Zunächst hier noch einmal etwas vom BGH, und zwar der BGH, Beschl. v. 24.04.2024 – 4 StR 50/24. In ihm äußert sich nun auch der 4. Strafsenat des BGH zum Grenzwert für die neue „nicht geringe Menge“:

„3. Das neu zur Entscheidung berufene Tatgericht wird bei der gebotenen Prüfung, ob die Voraussetzungen eines besonders schweren Falles nach § 34 Abs. 3 Satz 2 Nr. 4 KCanG gegeben sind, das Folgende zugrunde zu legen haben:

a) Der Grenzwert der nicht geringen Menge im Sinne der Vorschrift liegt bei 7,5 g THC. Der Senat sieht weder Anlass noch Möglichkeit, den bislang unter der Geltung des BtMG für Cannabisprodukte anerkannten Grenzwert abweichend festzusetzen (so bereits BGH, Beschluss vom 23. April 2024 – 5 StR 153/24 Rn. 11 ff.; Beschluss vom 18. April 2024 – 1 StR 106/24; HansOLG Hamburg, Beschluss vom 9. April 2024 – 5 Ws 19/24).

-- Aufgabenstellung --
Geben Sie aus dem Ausgangstext den Abschnitt von „Zunächst hier noch“ bis „5 Ws 19/24).“ wortgetreu wieder. Die Auflistung ist für die Bearbeitung ohne Belang.

-- Angezeigte Daten --

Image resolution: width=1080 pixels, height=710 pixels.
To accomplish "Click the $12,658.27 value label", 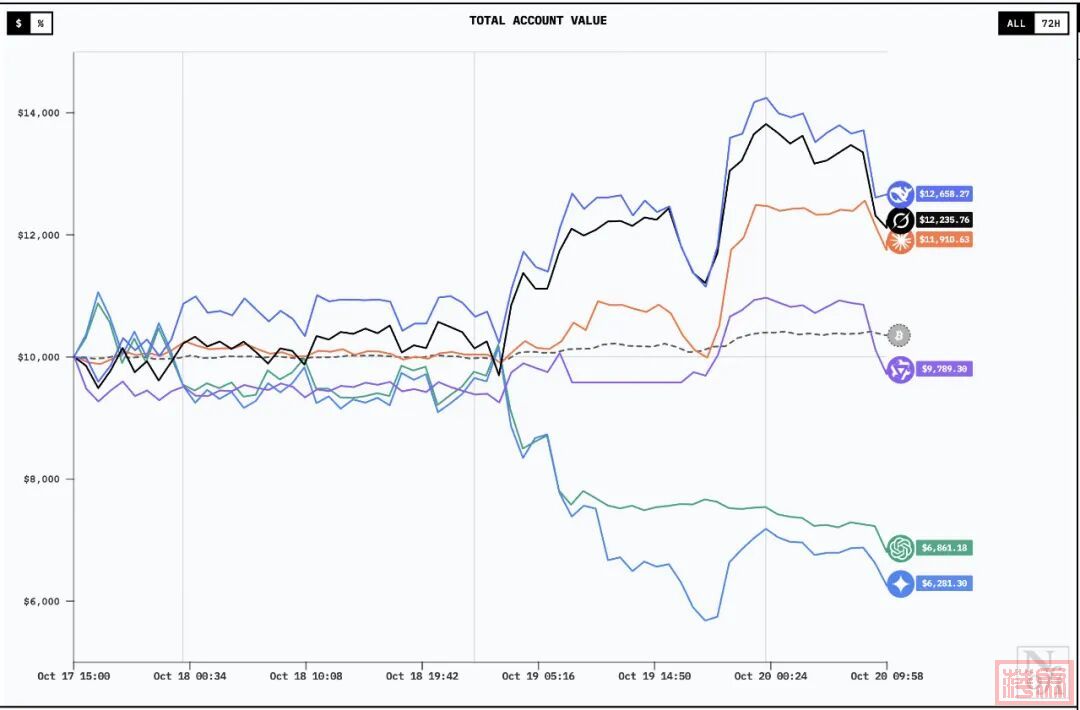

-- Lösung --
Zunächst hier noch einmal etwas vom BGH, und zwar der BGH, Beschl. v. 24.04.2024 – 4 StR 50/24. In ihm äußert sich nun auch der 4. Strafsenat des BGH zum Grenzwert für die neue „nicht geringe Menge“:

„3. Das neu zur Entscheidung berufene Tatgericht wird bei der gebotenen Prüfung, ob die Voraussetzungen eines besonders schweren Falles nach § 34 Abs. 3 Satz 2 Nr. 4 KCanG gegeben sind, das Folgende zugrunde zu legen haben:

a) Der Grenzwert der nicht geringen Menge im Sinne der Vorschrift liegt bei 7,5 g THC. Der Senat sieht weder Anlass noch Möglichkeit, den bislang unter der Geltung des BtMG für Cannabisprodukte anerkannten Grenzwert abweichend festzusetzen (so bereits BGH, Beschluss vom 23. April 2024 – 5 StR 153/24 Rn. 11 ff.; Beschluss vom 18. April 2024 – 1 StR 106/24; HansOLG Hamburg, Beschluss vom 9. April 2024 – 5 Ws 19/24).